Pankreas kanserinin hayatta kalma oranı çok düşüktür. Son 40 yılda hayatta kalma oranı önemli ölçüde değişmedi. Etkili tedaviler bulmak, araştırmacılar için acil bir zorluktur. Uzun yıllar boyunca, tamoksifen meme kanserini tedavi etmek için kullanılmıştır, çünkü meme tümörü büyümesini uyarmak için östrojeni inhibe eder. Son zamanlarda yapılan araştırmalar, tamoksifenin pankreas kanserini tedavi etmek için kullanılabileceğini göstermiştir. Araştırma ekibi, tamoksifenin fare tümörü büyümesinin fiziksel ortamını değiştirmeye, yara dokusu gelişimini, iltihaplanmayı ve bağışıklık tepkisini düzenlemeye yardımcı olabileceğini kanıtladı. Araştırma sonuçları “EMBO Raporu”nda yayımlanır.

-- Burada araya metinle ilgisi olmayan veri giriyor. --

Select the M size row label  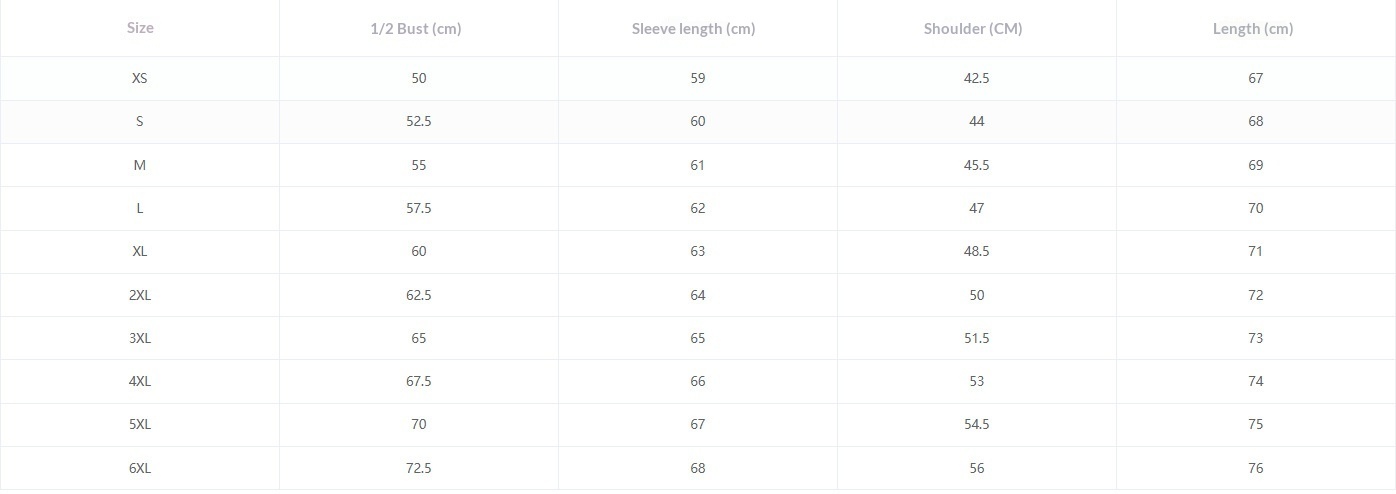click(140, 165)

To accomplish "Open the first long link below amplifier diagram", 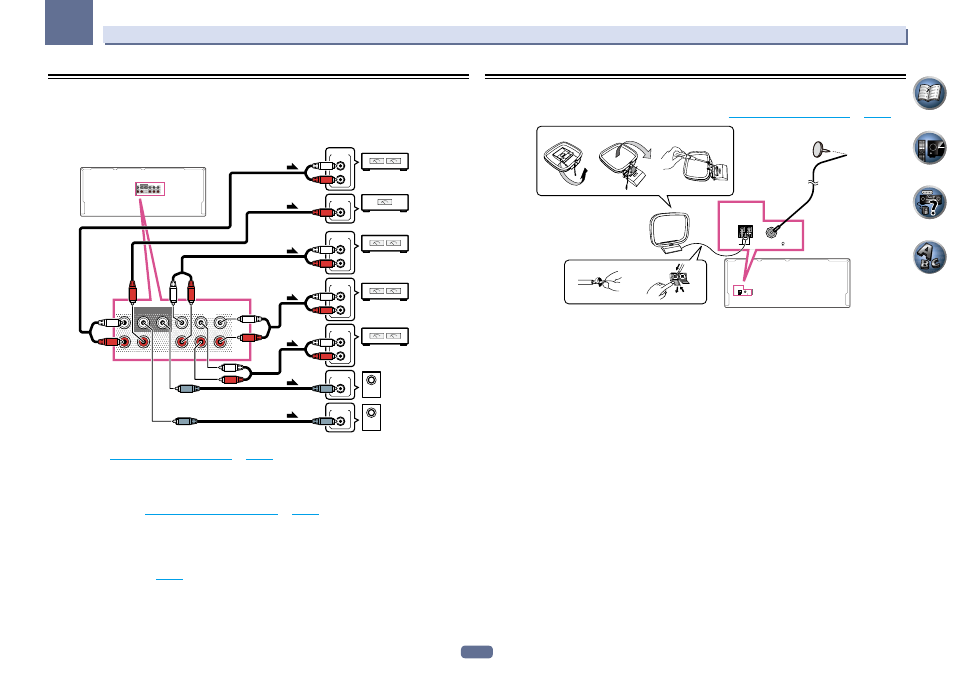I will point(171,459).
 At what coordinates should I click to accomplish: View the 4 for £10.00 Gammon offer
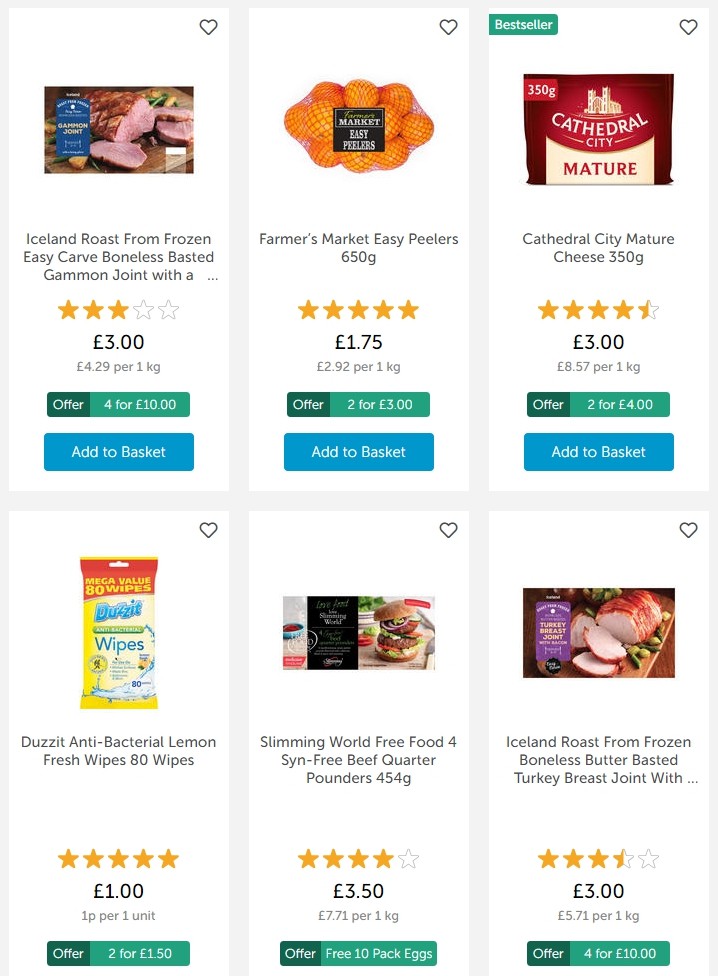119,405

Pankreas kanseri, çoğu katı tümör gibi, büyük miktarda bağ dokusuyla çevrilidir. Sert skar benzeri dokular, tümörlerin etrafındaki iskele gibidir. Kemoterapi ilaçlarının tümöre ulaşmasını engelleyerek ilaçların dağıtımını engellerler. Ayrıca tümörlerin büyümesini ve yayılmasını da düzenlerler. Pankreas tümörlerinde bağ dokusu oluşumu, fiziksel kuvvet uygulanması ve doku yapısının yeniden şekillenmesi ile güçlendirilen pankreas yıldız hücreleri (PSC'ler) tarafından yönlendirilir.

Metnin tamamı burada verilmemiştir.